Rapport
338 000 jeunes ruraux âgés de 18 à 24 ans vivent sous le seuil de pauvreté
L’Inspection générale des affaires sociales a publié en fin d’année dernière un rapport sur les conditions de vie et la pauvreté qui touche les jeunes ruraux. Elle fait différentes propositions pour mieux les accompagner.
L’Inspection générale des affaires sociales a publié en fin d’année dernière un rapport sur les conditions de vie et la pauvreté qui touche les jeunes ruraux. Elle fait différentes propositions pour mieux les accompagner.
« Pauvreté et conditions de vie des jeunes dans le monde rural : comment adapter les réponses institutionnelles ? » est l’intitulé du rapport rendu par l’ Inspection générale des affaires sociales (Igas) fin 2024. Il avait pour objectif de mettre en lumière le quotidien des jeunes ruraux. Pour y parvenir, l’Igas s’est intéressée à la tranche d’âge des 16-29 ans, période où se font les transitions vers l’âge adulte et où se construisent les trajectoires sociales et professionnelles. Elle a fait une large place au terrain, à travers des déplacements dans huit territoires ruraux confrontés à des situations de pauvreté importante : Nord de l’Aisne, Nièvre - Morvan, Sud Ardèche, Lodévois, Orne, Calvados, Deux-Sèvres et Nord Seine-et-Marne.

= = = =

- _Travail à faire_:
• 1. Dans l'extrait sur la pauvreté des jeunes ruraux, réécrivez sous forme de liste le paragraphe qui commence par « « Pauvreté et conditions de vie des jeunes dans le monde rural », en gardant ses faits principaux.
• 2. D'après l'extrait sur la pauvreté des jeunes ruraux, sur quelle tranche d'âge l'Igas s'est-elle penchée ?
• 3. Énumérez tous les territoires ruraux où l'Igas s'est déplacée, selon l'extrait sur la pauvreté des jeunes ruraux.

- _Données_:
= = = =

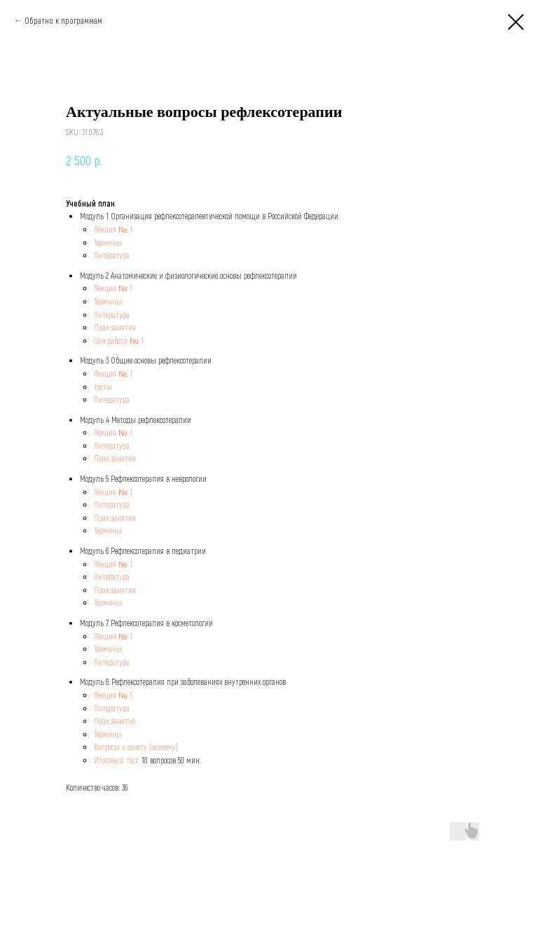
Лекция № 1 (113, 229)
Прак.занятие (114, 721)
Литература (112, 255)
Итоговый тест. (116, 760)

= = = =

- _Réponses complètes_:
• 1.
- Rapport : « Pauvreté et conditions de vie des jeunes dans le monde rural : comment adapter les réponses institutionnelles ? », rendu par l'Inspection générale des affaires sociales (Igas) fin 2024.
- Objectif : mettre en lumière le quotidien des jeunes ruraux.
- Public étudié : les 16-29 ans, période des transitions vers l'âge adulte et de construction des trajectoires sociales et professionnelles.
- Méthode : une large place au terrain, avec des déplacements dans huit territoires ruraux confrontés à une pauvreté importante (Nord de l'Aisne, Nièvre - Morvan, Sud Ardèche, Lodévois, Orne, Calvados, Deux-Sèvres et Nord Seine-et-Marne).

• 2. L'Igas s'est intéressée à la tranche d'âge des 16-29 ans.

• 3.
- Nord de l'Aisne
- Nièvre - Morvan
- Sud Ardèche
- Lodévois
- Orne
- Calvados
- Deux-Sèvres
- Nord Seine-et-Marne